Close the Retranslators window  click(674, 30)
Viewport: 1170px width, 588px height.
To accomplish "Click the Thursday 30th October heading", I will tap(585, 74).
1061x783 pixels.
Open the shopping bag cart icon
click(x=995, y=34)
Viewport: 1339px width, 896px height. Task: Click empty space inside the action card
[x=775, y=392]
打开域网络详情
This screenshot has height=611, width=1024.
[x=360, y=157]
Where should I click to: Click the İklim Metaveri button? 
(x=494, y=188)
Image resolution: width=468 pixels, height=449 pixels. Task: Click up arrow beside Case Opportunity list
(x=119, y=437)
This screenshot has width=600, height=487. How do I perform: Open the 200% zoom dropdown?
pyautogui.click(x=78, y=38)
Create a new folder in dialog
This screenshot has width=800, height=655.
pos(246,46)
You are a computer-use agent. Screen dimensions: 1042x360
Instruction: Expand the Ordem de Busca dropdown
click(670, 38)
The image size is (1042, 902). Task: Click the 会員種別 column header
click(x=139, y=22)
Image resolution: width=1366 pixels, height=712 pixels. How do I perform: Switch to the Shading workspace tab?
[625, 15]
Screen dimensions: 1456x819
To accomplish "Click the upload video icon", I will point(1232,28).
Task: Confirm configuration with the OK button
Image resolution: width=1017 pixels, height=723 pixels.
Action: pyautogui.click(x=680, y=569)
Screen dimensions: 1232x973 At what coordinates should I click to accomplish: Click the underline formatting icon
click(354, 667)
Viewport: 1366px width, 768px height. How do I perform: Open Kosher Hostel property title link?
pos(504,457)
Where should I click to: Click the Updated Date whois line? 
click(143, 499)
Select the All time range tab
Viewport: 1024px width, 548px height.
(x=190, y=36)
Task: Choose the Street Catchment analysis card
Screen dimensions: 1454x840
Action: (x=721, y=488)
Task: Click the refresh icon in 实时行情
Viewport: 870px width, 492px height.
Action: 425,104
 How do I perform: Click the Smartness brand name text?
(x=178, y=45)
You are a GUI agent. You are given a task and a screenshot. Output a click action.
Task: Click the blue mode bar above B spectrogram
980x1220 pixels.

_Action item_: Scan the lines above for the word "will" and copy every one where it occurs.

_Result of the exercise_:
To accomplish "Click the Thursday 30th October heading", I will tap(585, 74).
To accomplish "Click the upload video icon", I will point(1232,28).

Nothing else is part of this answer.